やってくれました山岸先生。第一部の終盤の大衝撃…!
ネタバレになるので何があったのかは控えさせて頂きますが…。
あいかわらずの山岸節でしたが、やはりあの衝撃は凄まじいってことで。この上位にランクインです。
しかしこの作家はなんと残酷なことをきちんと残酷に描けているのだろう。
なにもスプラッタな表現をしている訳でもなく、残忍な感情を剥き出しにした
漫画記号を使うわけでもない。
とにかく、淡々と残忍である。
漫画を読むときに私たちは、どんな展開が次に起こるのか期待してページをめくるわけですが、その実、どんな展開が次に起こるのか予め測り、それが実現されているかどうか期待して読む、というのが正しい言い方ではないかと思うときがあります。
予測通りの顛末にしてやったりと優越を感じるのが、己の幻想の擬似的な実現に擬似的に満たされるのが、それがエンターテイメントの正体の一つだろうと。
つまり、予定調和と呼ばれるものを肯定的に捉えるとこういう言い方になります。
フィクションの面白さというのはそういったある種の道化かもしれない。
しかし、山岸涼子は道化たちを飛び越えて読者の背後を取る。ことごとくこちらの幻想を打ち破いていくのです。
本作テレプシコーラはバレエという華麗なる舞台を据えながも、その舞台裏の薄暗い人間の本性をまざまざと描くのですが、その佇まいは極めて淡々としています。

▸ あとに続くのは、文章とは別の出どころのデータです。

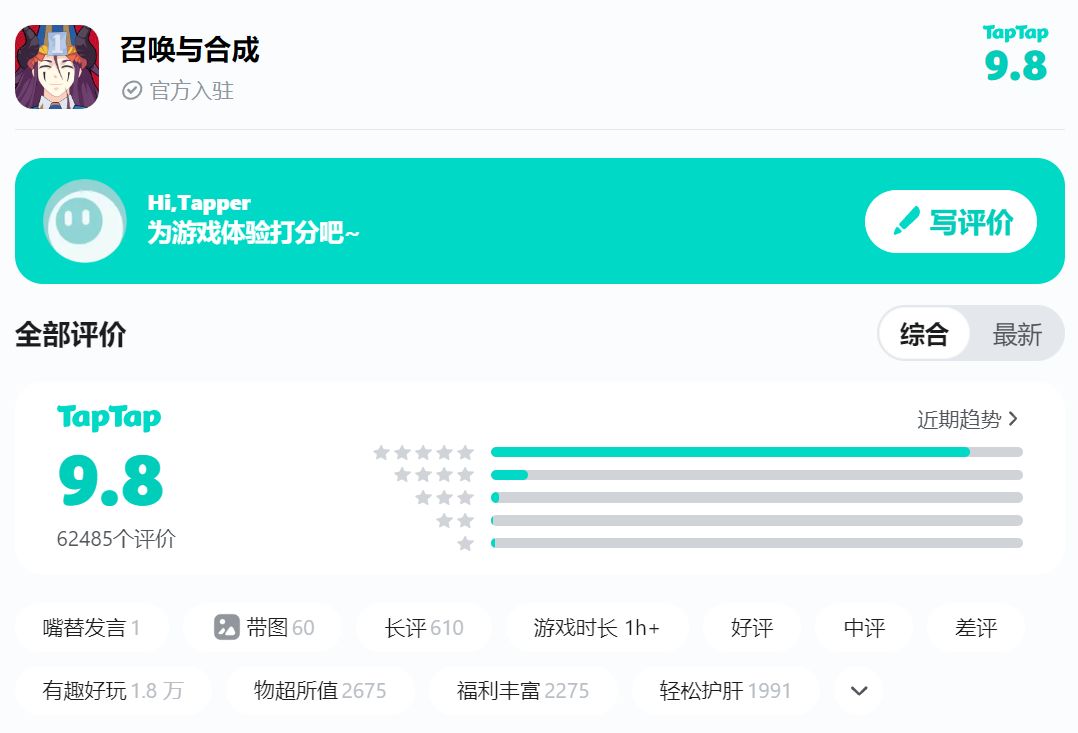This screenshot has width=1078, height=733.
Task: Click the TapTap logo in top right
Action: coord(1015,33)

淡々としている、無表情な悪意。無駄な主張の無い世界は私たちの自己投影をやすやすと受け入れるもの。
かくして読者は戦慄の幻想崩壊を追体験してしまうのでしょう。
奇をてらう為ではない、幻想が打ちのめされた現実へのカタルシスのための、残酷。
私たちは、挫折を供養する為に山岸涼子を読むのかもしれません。
彼女の残酷劇は荘厳な経のように神々しいのです。